Oluwaseun Ogundele is a research assistant in the Hendrich Lab at the Wellcome-MRC Cambridge Stem Cell Institute. Here, she tells us about her work studying the body’s master cells and their role in disease, meeting Nobel Prize winners, and how she’s using social media to increase the visibility of women of colour working in STEM fields.
Embryonic stem cells can either make more copies of themselves, or differentiate to form any cell type in the body. This means that they have the potential to form any tissue, that is, they are pluripotent. How pluripotent cells make the decision to differentiate, and which cell type to differentiate into, is defined by which genes the cell turns on, and which it turns off. Genes are encoded in the cell’s DNA, which gets packaged up in the cell with proteins into a structure called chromatin.

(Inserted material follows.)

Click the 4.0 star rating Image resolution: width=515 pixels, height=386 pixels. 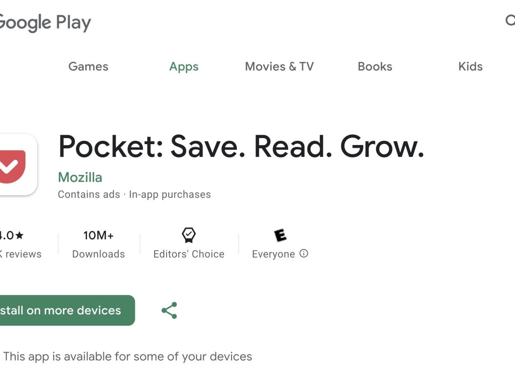tap(12, 235)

Our lab studies the function of a group of proteins which can change the structure of chromatin, turning genes up, down, or off, in pluripotent cells. Our key questions are: How do pluripotent cells control their gene expression in order to make developmental decisions? How does the function of chromatin-modifying proteins precisely control gene expression patterns?

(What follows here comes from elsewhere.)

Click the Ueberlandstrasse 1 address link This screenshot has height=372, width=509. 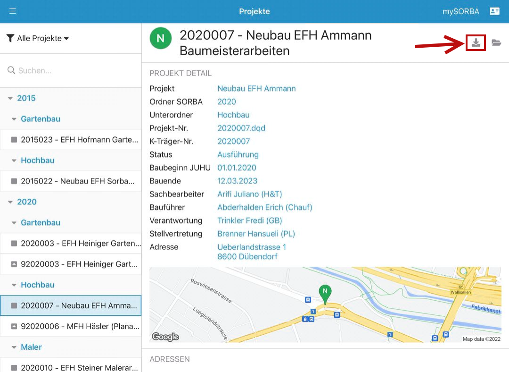click(252, 247)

We are addressing these questions by studying both embryonic stem cells, but also pluripotent cells that exist very early in mammalian development. We aim to better understand how cells make decisions during normal development, but also to understand how these processes occasionally go wrong and result in human diseases such as cancer.

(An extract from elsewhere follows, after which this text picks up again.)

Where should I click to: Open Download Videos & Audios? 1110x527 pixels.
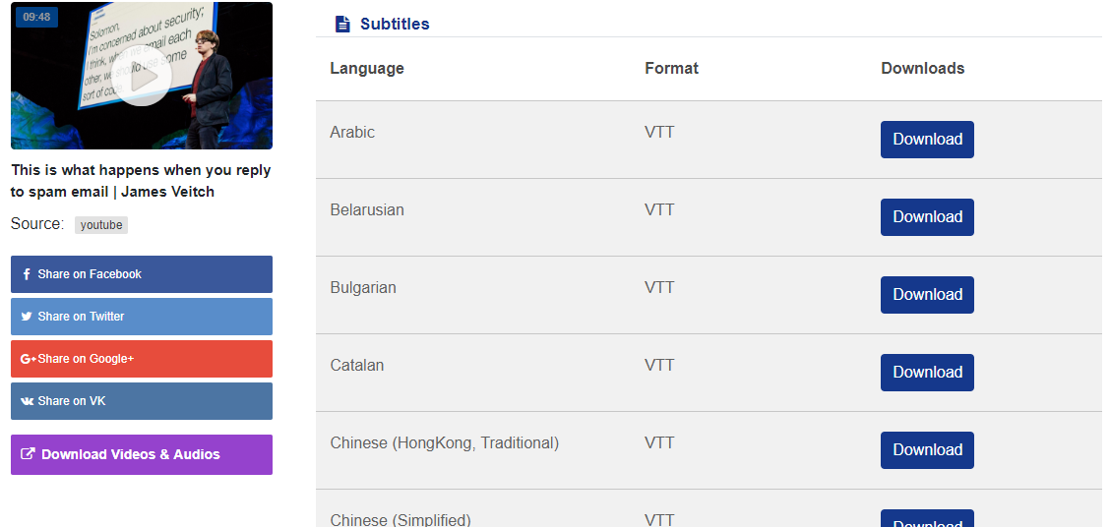(141, 455)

A typical day for me is mostly lab-based, growing generated cell lines in culture and maintaining them in their optimal conditions. I then harvest these cells, running experiments on them to see for example their gene expression dynamics (qPCR analysis), or running western blots. I also do some admin/lab management work, liaising with company representatives, as well as some science communication on social media: follow me on YouTube, Instagram, Twitter or Facebook.
The most inspiring day I have had so far was listening to a talk by Nobel Prize winner Sir John Gurdon, which says something the Cambridge science community. The researchers here are leading experts in their fields, but there are lots of opportunities for free-flowing science discussions with them, as well as access to see and learn about the range of good research being done here in Cambridge.
As a person of colour, it can be intimidating or disappointing to see a lack of representation in my field, and that has led to underlying feelings of imposter syndrome, but my advice is to remind yourself that you deserve to be here. I also believe that being open about your journey and experience as a woman in STEM is key, because representation matters!